5 Things to Consider Before Starting a Diet

Amanda Cauchi, January 16, 2017
5 Things to Consider Before Starting a Diet

Everyone, at least once, has considered and tried a diet. Diets are useful for both weight loss and healthy living. Although diets are beneficial, there are multiple things to consider before starting a diet. Take a look at five considerations to take!

1. Consult your doctor

It is always a good idea to consult your doctor about changes you would like to make, especially when following special diets. Even though dieting is a healthy habit, it can also be harmful depending on the particular diet and your individual health. So diets may be high in foods with certain ingredients that you might have to avoid because of a certain medical condition.

Sometimes, medication can come into play too. Your doctor will know if the particular diet that you want to start is right for you or not. Also, your doctor can provide you with practical suggestions and information to help you as you diet. Consider asking your doctor some questions before going for a visit.

  • Are there any education brochures you can take home?
  • Should you get your waist circumference measured?
  • Are there dietitians, physical trainers, and other specialists in the local area who could help you?
  • Can he or she measure your BMI (we embedded a calculator for your convenience) and how does it correlate with your health status?
  • What changes can you make in your lifestyle to strengthen your health?

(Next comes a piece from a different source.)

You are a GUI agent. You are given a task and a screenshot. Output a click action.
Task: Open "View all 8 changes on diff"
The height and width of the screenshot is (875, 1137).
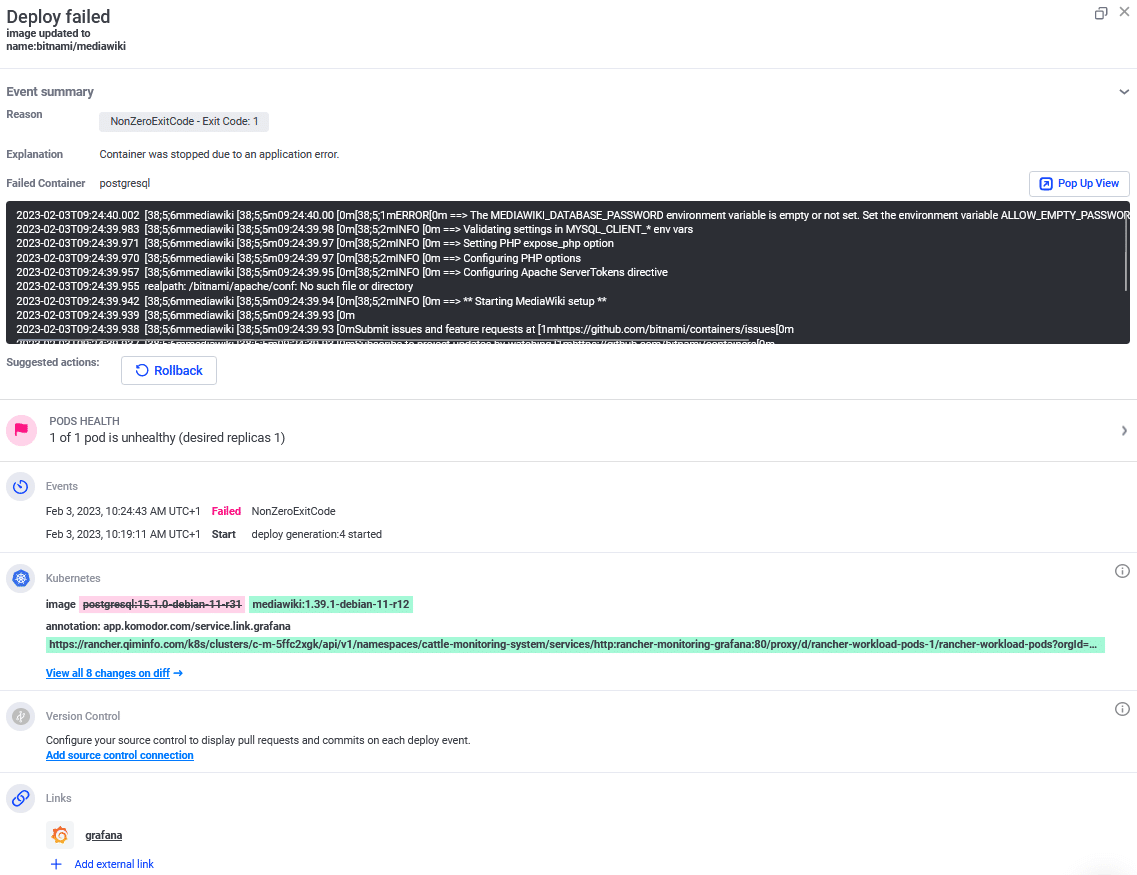click(112, 672)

2. Establish good eating habits

Establishing good eating habits is a no brainer when thinking about starting a diet. It's not like you can keep going with the daily treats and sugary drinks, right? However, so much more goes into establishing healthy eating habits than switching the brownie out for carrots. Take a look at some things you would have to consider when establishing healthy eating habits.

  • Eat whole foods instead of processed foods
  • Deciding if a cheat meal is acceptable and when
  • Portion your meal sizes to meet your needs without overfeeding yourself
  • Limiting or setting how frequently you will eat in a day
  • Buying healthy alternative food to replace junk foods and sweets
  • Drink more water instead of sodas and juices

3. Start with the lowest calorie deficit

This dieting method is ideal for people who want to lose ten to thirty pounds, although it is not the best choice when trying to fight against obesity. If you don't know what a calorie deficit is, it is a weight loss technique that involves burning more calories than what is consumed. For dieting purposes, you would eat less by getting rid of junk foods like empty calories or strictly portion.

Restricting calories can lead some negative effects like a decreased metabolism, muscle loss, decrease in anabolic hormones and so on. This is not a huge concern when you are not trying to lose a significant amount of weight or follow the calorie restriction for a long period of time, which is why calorie deficits are not ideal with obesity weight loss. However, if you do decide to set one, there are a few things to do before getting started.

  • Place your focus on your body measurements instead of the total weight of your body
  • Make your goals realistic for your weekly weight loss, such as half a pound to a pound per week
  • Consider increasing the deficit when you hit a plateau but be mindful to not go over a quarter of your maintenance level calories
  • Find out your maintenance calorie intake and your basal metabolic rate

4. Remember muscle and water weight

Sometimes, despite how well you may follow your diet, you may find yourself stuck in a rut; unable to drop the numbers on the scale. Worse, you might have actually gained a few pounds. Do not panic or start limiting what you eat even more! Your weight loss hiccup can be due to water retention and muscle growth.

Water weight is lost and put on very quickly. Half and possibly more of the weight you lose in week is water. Just as quickly as it drops, it can come right back. This is not necessarily a bad thing. It is important to stay hydrated. Since you cannot go without hydration, water weight is always going to be present, sweated out, and drank back in again.

If you are working out while you diet or follow a diet that can contribute to muscle growth, your growing muscles are going to account for extra weight. This is also another reason why looking at your total body weight is not always the best way to calculate and judge your weight loss. Even if you did not get the numbers you wanted, would you rather be over your desired goal with muscle or fat?

5. Decide if you are going to incorporate exercise with your diet

Exercise and physical activity are terrific tools for losing weight and can conveniently work with dieting to optimize your efforts towards your goal. Not to mention, physical activity benefits many other areas of your health. There are simple life choices and habits you can change to assist you in incorporating physical activity,

  • Increase your current activity's length or intensity
  • Skip elevators by taking the stairs
  • Limit computer, TV, and video game times
  • Take on extra household chores
  • Be active during a vacation
  • Use a pedometer to determine your physical step count
  • Park in the farthest part of the parking lot to make yourself walk
  • Perform exercises or use machines while watching TV
  • Walk for nearby errands

Think Before you Diet

Dieting can be a healthy experience for weight loss and healthy transitions. However, there are some things to consider before starting. These considerations include speaking with a doctor, establishing eating habits, beginning with a calorie deficit, not forgetting water retention and muscle weight and possibly exercising. With careful thought, you can determine the best diet for you!